64-bit Linux performance issue with memset 64-bit Linux performance issue with memset linux linux

64-bit Linux performance issue with memset


I believe that virtualization is the culprit: I have been running some benchmarks on my own (random number generation in bulk, sequential searches; also 64-bit) and found out that the code runs ~2x slower within Linux in VirtualBox than natively under windows. The funny thing is, the code does no I/O (except simple printf now and then, in between timings) and uses little memory (all data fits into L1 cache), so one could think that you could exclude page table management and TLB overheads.

This is mysterious indeed. I have noticed that VirtualBox reports to the VM that SSE 4.1 and SSE 4.2 instructions are not supported, even though the CPU supports them, and the program using them runs fine(!) in a VM. I have no time to investigate the issue further, but you REALLY should time it on a real machine. Unfortunately, my program won't run on 32 bits, so I couldn't test for slowdown in 32-bit mode.


I can confirm that on my non-virtualized Mandriva Linux system the x86_64 version is slightly (about 7%) slower. In both cases the memset() library function is called, regardless of the instruction set word size.

A casual look at the assembly code of both library implementations reveals that the x86_64 version is significantly more complex.

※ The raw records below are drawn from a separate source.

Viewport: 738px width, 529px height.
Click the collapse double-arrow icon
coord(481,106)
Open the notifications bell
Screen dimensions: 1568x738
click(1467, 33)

I assume that this has mostly to do with the fact that the 32-bit version has to deal with only 4 possible alignment cases, versus the 8 possible alignment cases of the 64-bit version. It also seems that the x86_64 memset() loop has been more extensively unrolled, perhaps due to different compiler optimizations.

Another factor that could account for the slower operations is the increased I/O load associated with the use of a word size of 64 bits. Both code and metadata (pointers e.t.c.) generally get larger in 64-bit applications.

Also, keep in mind that the library implementations included in most distributions are targeted to whatever CPU the maintainers consider to be the current lowest common denominator for each processor family. This may leave the 64-bit processors at a disadvantage, since the 32-bit instruction set has been stable for some time now.


When compiling your example code the compiler sees the fixed block size (~8MB) and decides to use the library version. Try code for much smaller blocks (for memset'ing just a few bytes) - compare the disassembly.

Though I do not know why the x64 version is slower. I guess there is an issue in your time measurement code.

From the changelog of gcc 4.3:

Code generation of block move (memcpy) and block set (memset) was rewritten. GCC can now pick the best algorithm (loop, unrolled loop, instruction with rep prefix or a library call) based on the size of the block being copied and the CPU being optimized for. A new option -minline-stringops-dynamically has been added. With this option string operations of unknown size are expanded such that small blocks are copied by in-line code, while for large blocks a library call is used. This results in faster code than -minline-all-stringops when the library implementation is capable of using cache hierarchy hints. The heuristic choosing the particular algorithm can be overwritten via -mstringop-strategy. Newly also memset of values different from 0 is inlined.

Hope this explains what the compiler designers try to do (even if this is for another version) ;-)